A large number of other pathophysiologic events are increasingly recognized as having clinically significant effects on lung remodeling. Markers of angiogenesis have been prominent in several animal models of ILD and substantially affect outcomes. The ECM is a complex, biologically active structure that signals cells either by direct means or by means of its soluble breakdown products and that binds, sequesters, and presents growth factors and other mediators to cells. The ECM is altered in ILDs, and alterations in the ECM may also have a causative role.
Resolution of fibrotic remodeling involves a complex series of orderly steps, including matrix breakdown and restructuring, reepithelialization, and apoptosis of fibroblasts and inflammatory cells.
Fibrotic remodeling is responsible for most of the morbidity and mortality associated with ILD. Remodeling of distal airspaces results in hypoxemia. Persistent hypoxemia results in pulmonary hypertension and vascular remodeling, leading to cor pulmonale. The increased work of breathing associated with reduced compliance results in increased energy expenditure, which, combined with the effects of inflammatory mediators, can result in cachexia.

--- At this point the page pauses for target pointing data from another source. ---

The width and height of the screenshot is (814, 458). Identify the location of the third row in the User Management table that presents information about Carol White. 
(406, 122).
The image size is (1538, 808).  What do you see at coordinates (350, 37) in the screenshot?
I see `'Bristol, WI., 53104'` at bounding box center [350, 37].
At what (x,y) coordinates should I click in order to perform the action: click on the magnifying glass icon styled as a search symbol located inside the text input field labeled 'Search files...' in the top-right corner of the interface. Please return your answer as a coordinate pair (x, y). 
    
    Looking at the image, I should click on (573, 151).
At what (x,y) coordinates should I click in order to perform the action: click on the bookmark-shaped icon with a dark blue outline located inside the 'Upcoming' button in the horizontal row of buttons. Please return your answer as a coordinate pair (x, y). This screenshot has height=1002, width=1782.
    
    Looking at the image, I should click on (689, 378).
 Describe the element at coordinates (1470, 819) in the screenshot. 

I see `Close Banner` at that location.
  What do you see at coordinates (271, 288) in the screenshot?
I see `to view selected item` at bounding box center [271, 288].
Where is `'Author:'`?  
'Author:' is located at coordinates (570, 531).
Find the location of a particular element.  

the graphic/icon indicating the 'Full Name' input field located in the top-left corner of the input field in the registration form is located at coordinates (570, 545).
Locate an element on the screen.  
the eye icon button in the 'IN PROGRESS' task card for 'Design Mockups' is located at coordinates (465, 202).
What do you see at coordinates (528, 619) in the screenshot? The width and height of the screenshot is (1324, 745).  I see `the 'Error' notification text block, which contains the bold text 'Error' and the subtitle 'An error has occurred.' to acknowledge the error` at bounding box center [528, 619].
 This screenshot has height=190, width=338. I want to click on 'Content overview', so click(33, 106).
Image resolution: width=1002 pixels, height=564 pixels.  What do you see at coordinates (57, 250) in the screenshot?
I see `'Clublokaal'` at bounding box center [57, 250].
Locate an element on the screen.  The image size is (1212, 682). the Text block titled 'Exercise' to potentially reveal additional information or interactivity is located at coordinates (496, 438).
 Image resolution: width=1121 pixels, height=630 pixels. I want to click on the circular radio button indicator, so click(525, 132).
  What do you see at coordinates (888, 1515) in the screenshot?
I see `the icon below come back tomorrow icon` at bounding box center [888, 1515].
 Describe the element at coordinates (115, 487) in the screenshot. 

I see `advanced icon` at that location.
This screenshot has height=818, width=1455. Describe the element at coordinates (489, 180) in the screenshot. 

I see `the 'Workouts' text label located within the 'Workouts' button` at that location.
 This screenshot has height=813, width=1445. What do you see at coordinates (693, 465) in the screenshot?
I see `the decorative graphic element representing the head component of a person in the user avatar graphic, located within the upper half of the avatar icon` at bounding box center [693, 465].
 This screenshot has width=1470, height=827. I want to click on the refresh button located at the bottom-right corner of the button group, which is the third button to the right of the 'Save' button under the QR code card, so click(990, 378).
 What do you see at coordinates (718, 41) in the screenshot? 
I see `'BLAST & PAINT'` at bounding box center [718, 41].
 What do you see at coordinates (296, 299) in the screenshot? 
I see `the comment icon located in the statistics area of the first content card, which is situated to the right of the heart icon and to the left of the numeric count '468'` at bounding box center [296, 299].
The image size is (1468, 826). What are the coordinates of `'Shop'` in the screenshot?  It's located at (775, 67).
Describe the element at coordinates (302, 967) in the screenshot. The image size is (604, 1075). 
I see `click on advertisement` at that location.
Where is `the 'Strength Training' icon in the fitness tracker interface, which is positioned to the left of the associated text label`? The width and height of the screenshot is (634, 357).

Portions of the lung may be replaced by fibrotic septae between dilated airspaces, the so-called honeycomb changes of endstage interstitial disease. Although the events described above are necessary for repair of the injured lung, excessive activation or failure of resolution of any of these pathways can result in disabling fibrosis.
The treatment depends on the cause of the disease. Most often, anti-inflammatory drugs, such as corticosteroids or immunosuppressing drugs, are prescribed.
If there is no specific treatment for the condition, therapy is aimed at making the person more comfortable and supporting lung function. Those with low blood oxygen levels will receive oxygen. Lung rehabilitation can help people with advanced ILD.
Chances of recovery or the disease getting worse depend on the cause, and how severe the disease was when it was first diagnosed.